Alas, “the most successful brand needs the right strategy to talk to consumers,” noted Zakkour. But, he added, it is important to keep in mind that Chinese consumers are not merely limited to the mainland — with the internet, they can and are increasingly shopping for goods abroad.” The “Chinese Super Consumer” is a global consumer.
The key online marketplace is, no surprise, Alibaba — which is about to make inroads into the United States shortly “in a big way,” and has already launched its beta site, 11main.com. Today, he noted, there are 550 million Chinese consumers buying online each day. And where Amazon and others are just now introducing same-day delivery, Alibaba has had it available for 7 years now. “Jack Ma, the founder and executive chairman of Alibaba, sees online commerce as simply a global supply chain connected to a really cool interface.” That supply chain currently provides Alibaba with some $250 billion in sales per year — more than eBay and Amazon combined.

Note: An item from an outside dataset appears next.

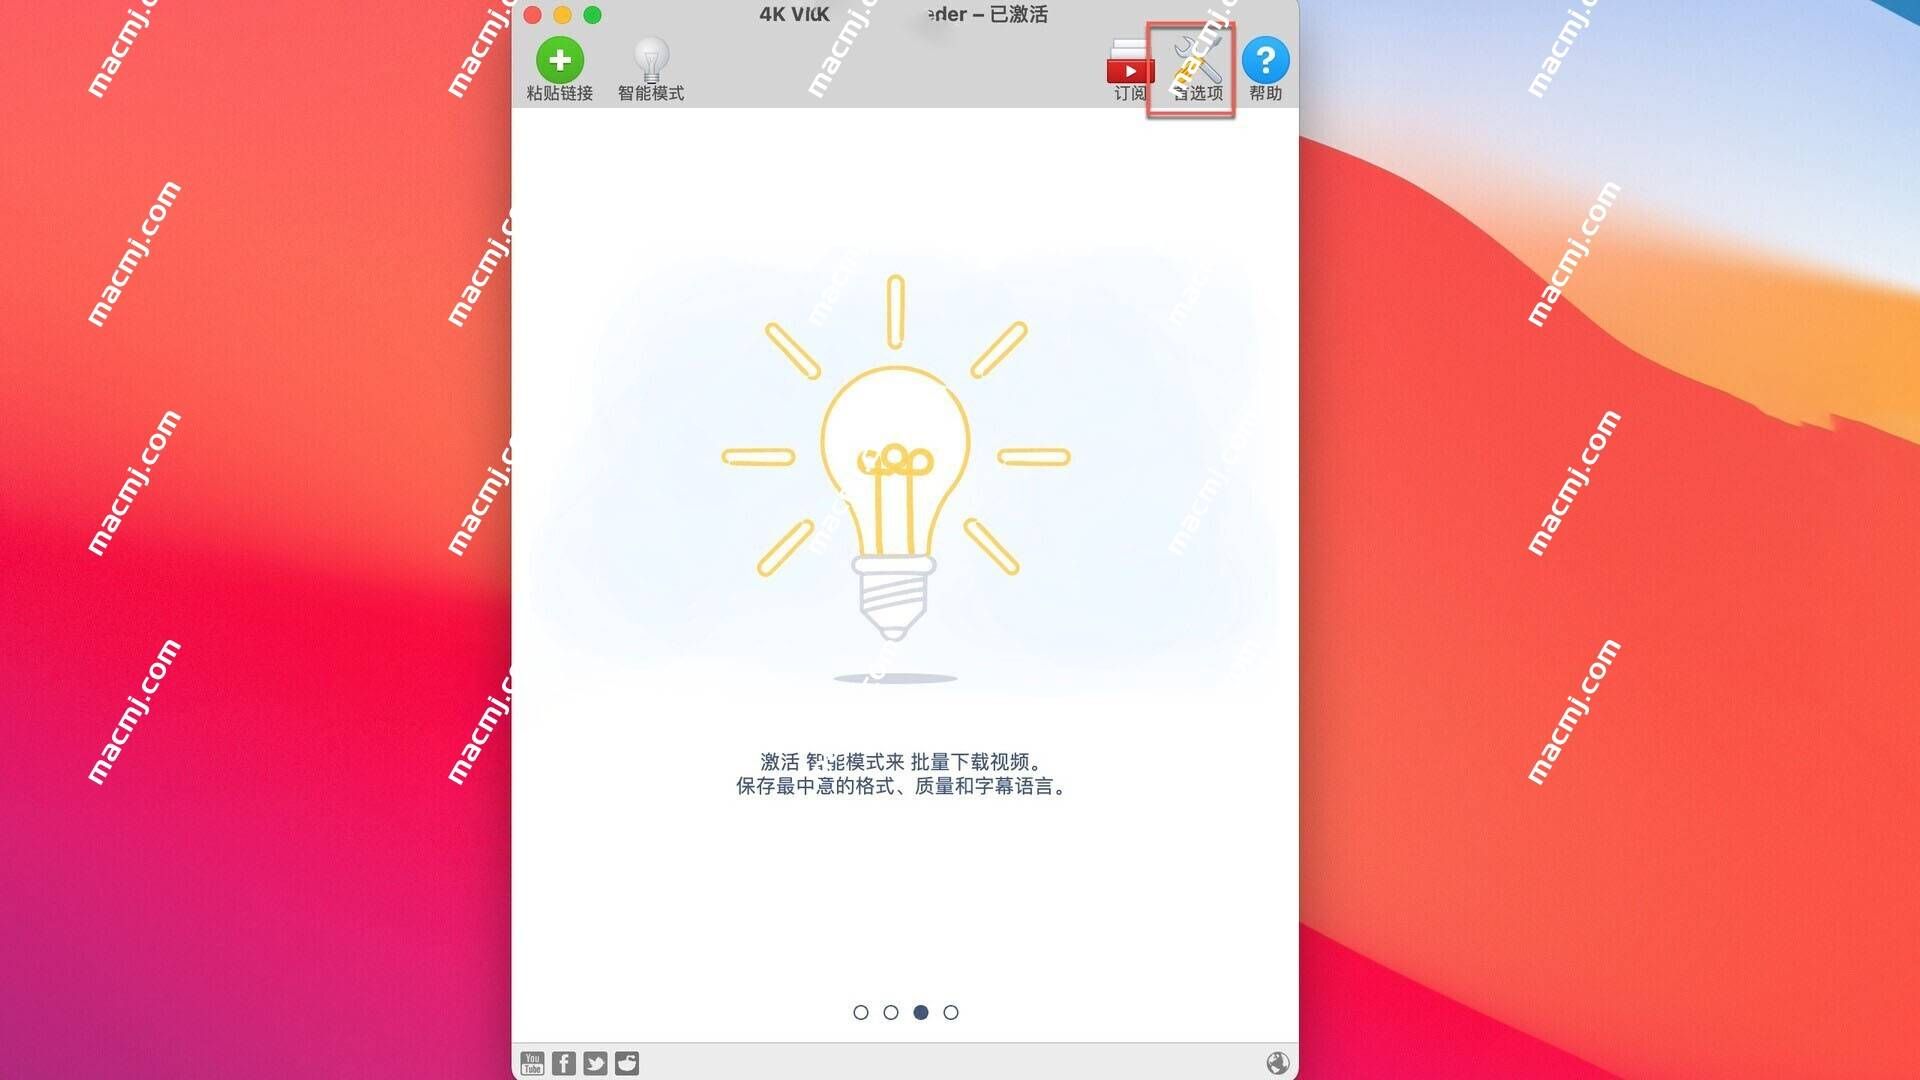1920x1080 pixels.
Task: Click the Twitter social media icon
Action: (x=596, y=1062)
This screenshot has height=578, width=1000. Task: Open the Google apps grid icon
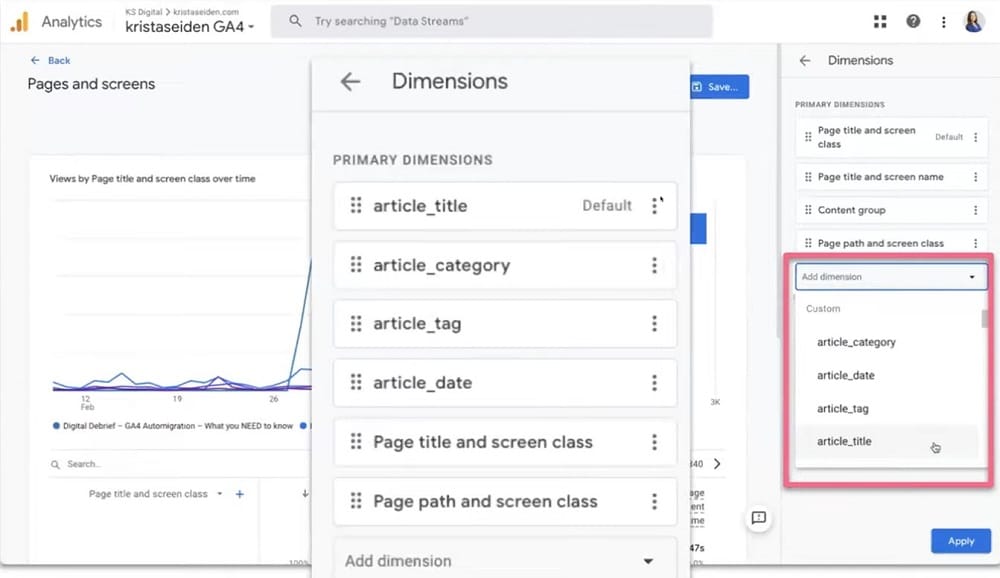point(880,22)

“But American best practices don’t work” in China, noted Zakkour. “Facebook and Pinterest marketing doesn’t work, as they don’t use them…to reach them, you need to think like them. In China, it is all about relationships and trust. Peer recommendations are strongest. Good social media on the right Chinese sites can boost your sales 100-200%.” He cited the social media service WeChat, which has some 500 million users, as just one example. “Today, people have moved from Sina Wiebo to WeChat.”
It is also important to understand demographics. Luxury brands, for example, need to be aware that the average millionaire is just 37 years old. This will require a different strategy from working in the United States, where the average millionaire is 55 years old.

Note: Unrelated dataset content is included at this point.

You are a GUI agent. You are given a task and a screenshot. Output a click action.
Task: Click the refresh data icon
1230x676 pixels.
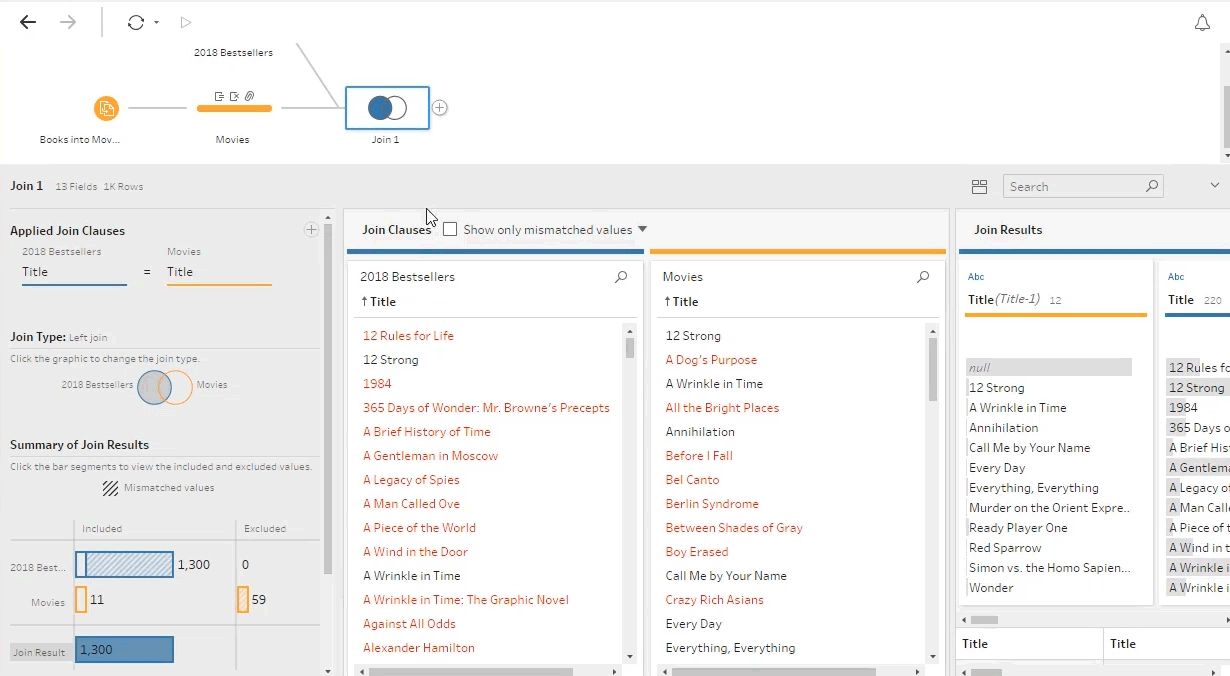[136, 23]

As for vendors and producers of content, entertainment is one of the fastest growing segments in China. “A television show like ‘Top Gear’ has attracted 225 million viewers in 100 countries and is one of the most watched shows in China. They are localizing a version of it specifically for the Chinese market,” said Zakkour. “I think anyone with a mass market entertainment product has a shot at a huge audience, but I’m not sure there is going to be much more than a small niche for literary fiction, for example.”